Stored items
= = =

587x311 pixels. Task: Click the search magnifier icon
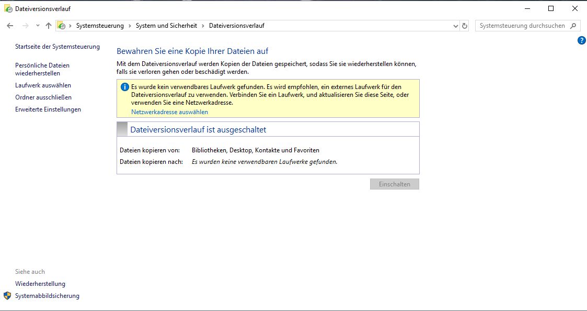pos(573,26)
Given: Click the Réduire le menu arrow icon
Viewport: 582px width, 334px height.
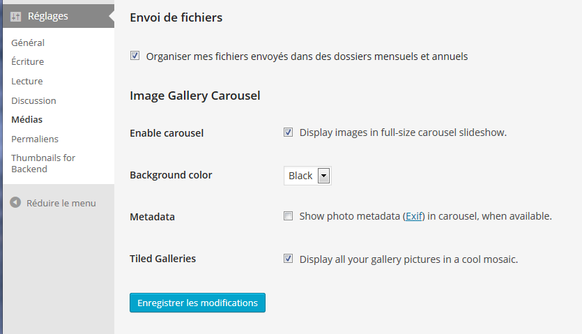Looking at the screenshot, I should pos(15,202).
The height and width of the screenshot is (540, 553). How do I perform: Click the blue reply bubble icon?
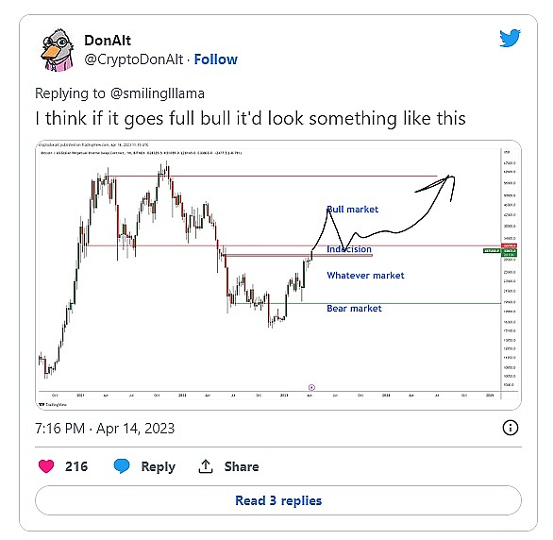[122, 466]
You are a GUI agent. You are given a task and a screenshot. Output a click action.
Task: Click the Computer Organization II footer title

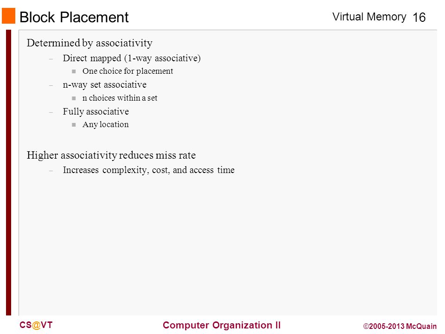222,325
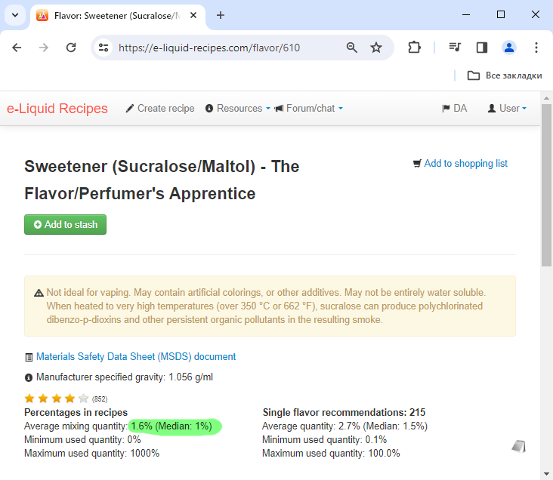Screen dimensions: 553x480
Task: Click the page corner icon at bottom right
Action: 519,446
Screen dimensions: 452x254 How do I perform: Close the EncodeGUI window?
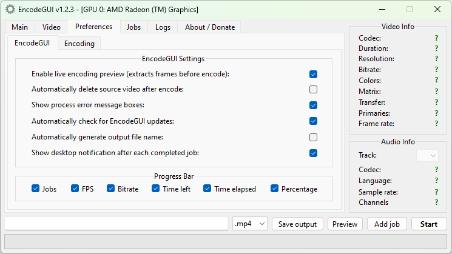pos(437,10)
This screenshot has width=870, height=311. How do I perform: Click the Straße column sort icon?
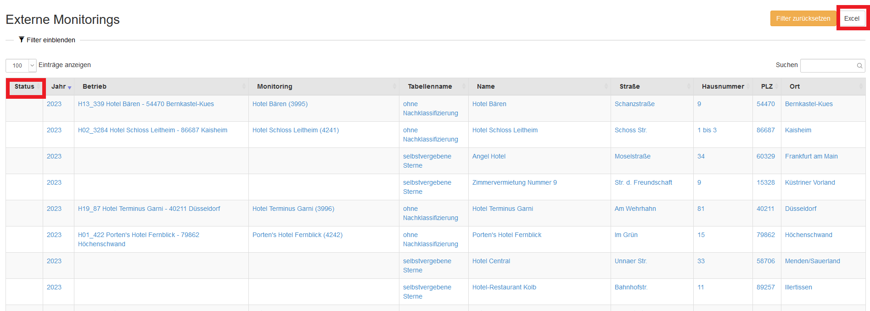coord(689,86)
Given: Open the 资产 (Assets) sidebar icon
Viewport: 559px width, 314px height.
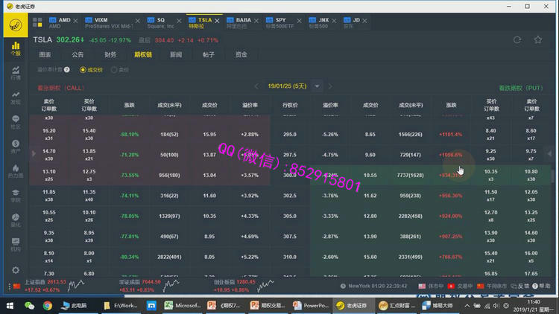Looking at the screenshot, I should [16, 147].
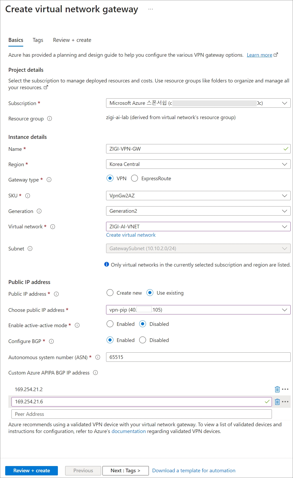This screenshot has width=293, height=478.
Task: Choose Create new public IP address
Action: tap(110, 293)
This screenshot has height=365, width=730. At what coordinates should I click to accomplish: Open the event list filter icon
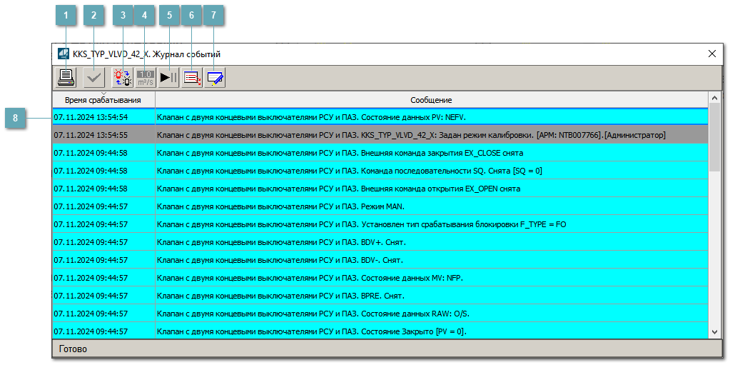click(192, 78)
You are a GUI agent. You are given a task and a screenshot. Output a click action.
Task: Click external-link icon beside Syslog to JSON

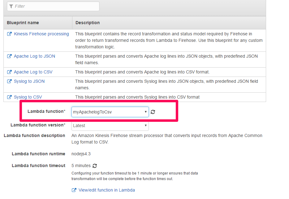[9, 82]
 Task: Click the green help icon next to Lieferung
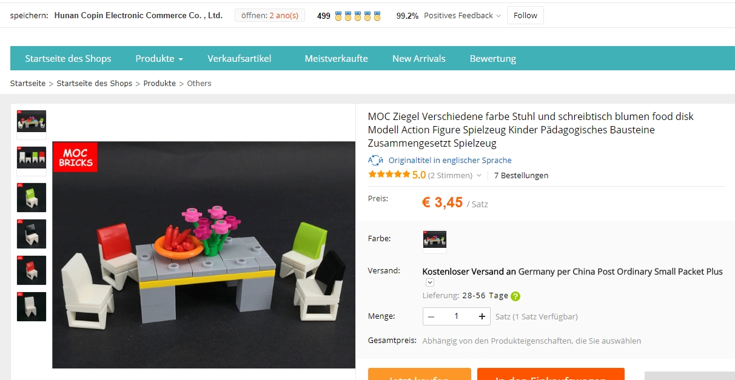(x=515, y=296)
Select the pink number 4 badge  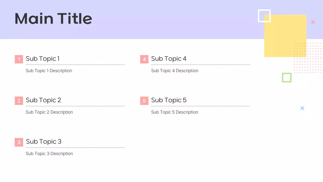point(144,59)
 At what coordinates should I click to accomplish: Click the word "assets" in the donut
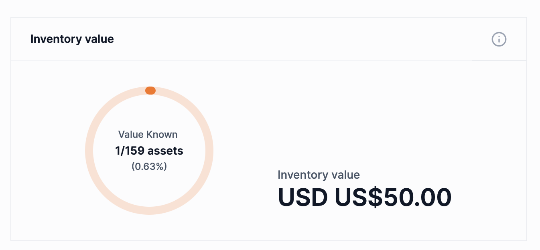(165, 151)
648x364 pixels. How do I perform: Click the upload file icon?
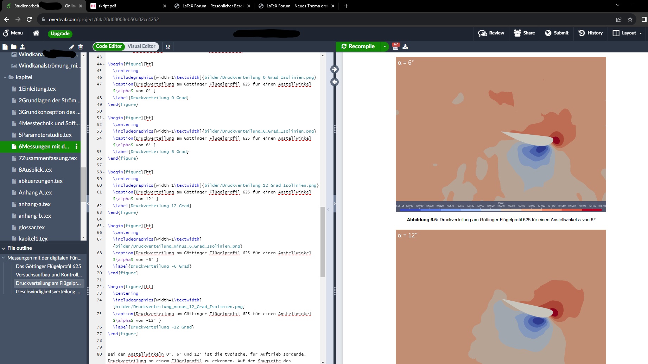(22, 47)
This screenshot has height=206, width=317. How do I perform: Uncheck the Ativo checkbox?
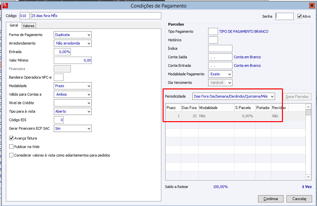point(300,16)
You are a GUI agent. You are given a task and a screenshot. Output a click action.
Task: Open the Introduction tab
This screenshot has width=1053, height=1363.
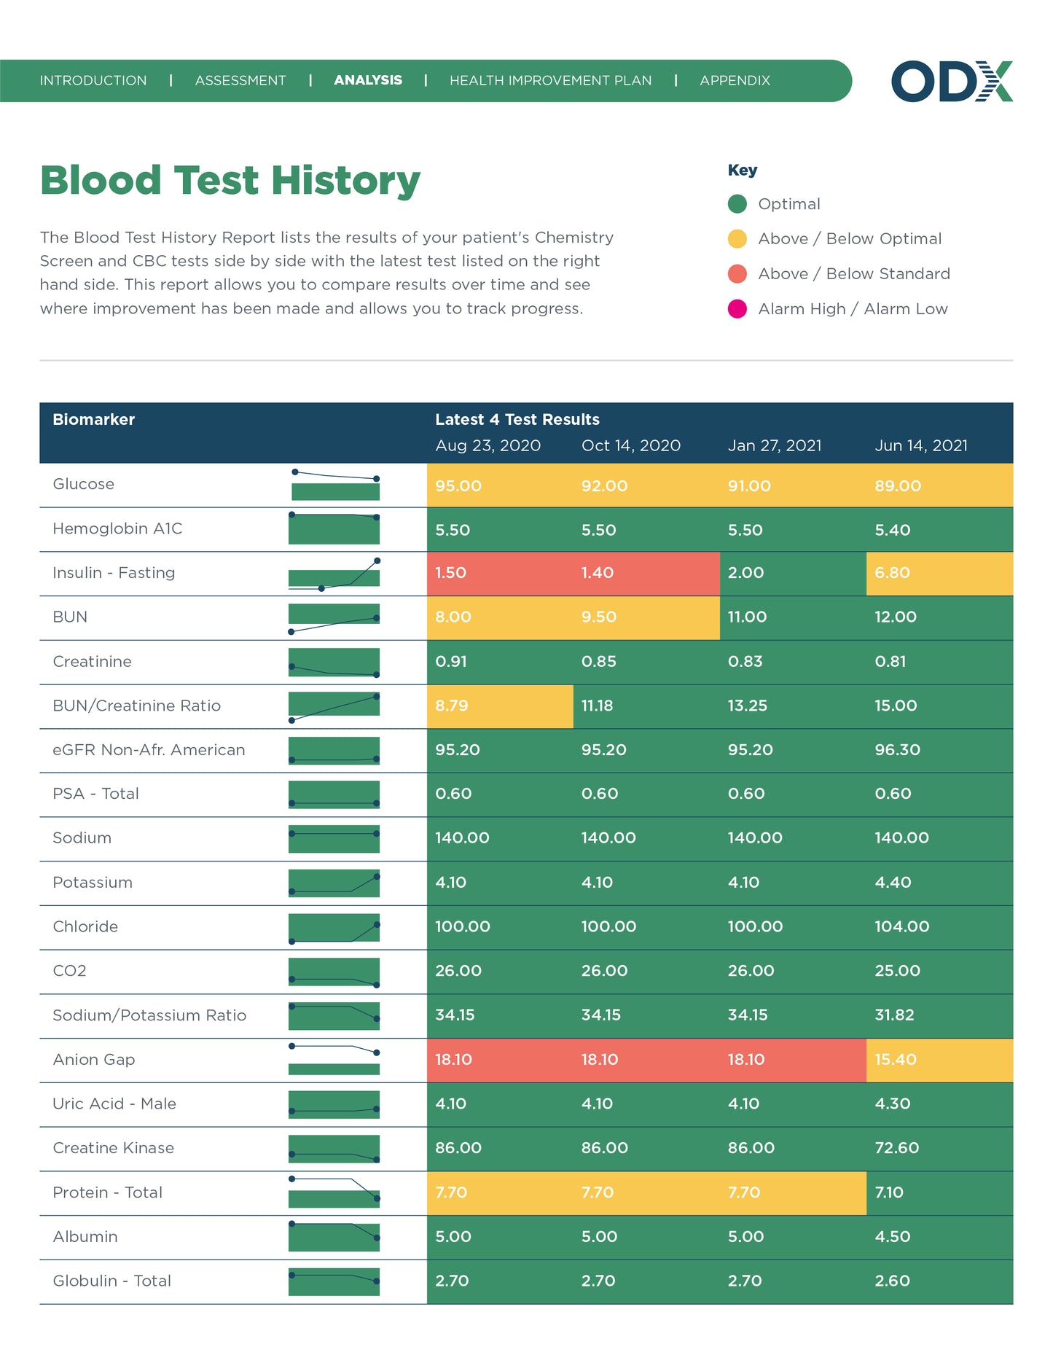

= = =

What the task asks
In the entries above, find the line containing "The height and" and the line containing "Given: Open the 资产 (Assets) sidebar icon", then copy both and every line between them exactly, without any picture.

Written solution
The height and width of the screenshot is (540, 553). How do I perform: Click the blue reply bubble icon?
[122, 466]
You are a GUI agent. You are given a task and a screenshot. Output a click action.
Task: Click the Computer Organization II footer title

222,325
Screen dimensions: 553x480
Task: Click the page corner icon at bottom right
Action: 519,446
Screen dimensions: 452x254 How do I perform: Close the EncodeGUI window?
pos(437,10)
This screenshot has width=870, height=311. How do I perform: Click the Straße column sort icon?
coord(689,86)
Given: Open the 资产 (Assets) sidebar icon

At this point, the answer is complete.